Evidence or not?Skeptics of the DNR say the department has suppressed and covered up evidence of a cougar population in the Lower Peninsula to avoid acknowledging the presence of a predator and to avoid paying for a cougar management program, Noble said. Noble started Michigan Citizens for Cougar Recognition six years ago because when she called the DNR, a person on the phone denied the existence of cougars in Michigan, she said.
But Noble said she has recently been impressed with the steps the DNR has taken, such as sending biologists to New Mexico.
Noble does not think managing cougars will cost the state lots of money. She wants the presence of cougars recognized so that the state can start educating people about them. She said the more people know about cougars, the less likely they are to shoot or injure the animals.
Chadwick said the state would be able to find money from the U.S. Fish and Wildlife Service or other avenues to fund a cougar management program if it came to that, but first the state would need to establish that there is a cougar population. DNR field offices do investigate claims of cougar sightings and tracks, he said. If someone thinks they have seen a cougar, they should call a DNR field office, he said. If someone finds a possible cougar track, they should take a picture of it with a ruler or other type of size reference next to it and send it to a field office.
“We need to be able to prove that we actually have the animals that we are going to manage,” he said. “We’re not suppressing anything. What we are doing is, as we get good, solid leads and evidence that we can confirm that, yes, this is cougar, then we are releasing it.”
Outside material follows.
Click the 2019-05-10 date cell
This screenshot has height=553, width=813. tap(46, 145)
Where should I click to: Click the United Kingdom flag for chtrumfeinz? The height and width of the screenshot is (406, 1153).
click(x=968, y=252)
Since seeing what she believes was a cougar last summer lurking about her Gobles property, Eytcheson thinks the proof is out there.
“I don’t like the idea of the DNR poo-pooing the whole thing,” she said. “I’m not blind and not stupid, and know what I saw.”
RELATED CONTENTTop 10 counties for cougar sightingsMichigan Citizens for Cougar Recognition keeps track of cougar sightings on its Web site,
www.michigancougar.com. These sightings are not verified by the Michigan Department of Natural Resources.
1. Delta (94)
2. Emmet (75)
3. Allegan (62)
4. Leelanau (61)
5. Van Buren (58)
6. Oakland (56)
7. Kalamazoo (54)
8. Kent (53)
9. Berrien (49)
10. Calhoun (48)
( St. Joseph County had 21 sightings.)
Source: Michigan Citizens for Cougar Recognition
Tips on cougarsCougars are not dangerous, said Denise Noble, of Michigan Citizens for Cougar Recognition. But Michigan residents need to know a few safety tips for living with the cats, she said. For example:
- Never run from a cougar. The cat’s instinct is to chase.
- Make yourself look as big as possible.
- Do not bend over in front of a cougar. It simulates a deer feeding and gives the cat an opportunity to attack.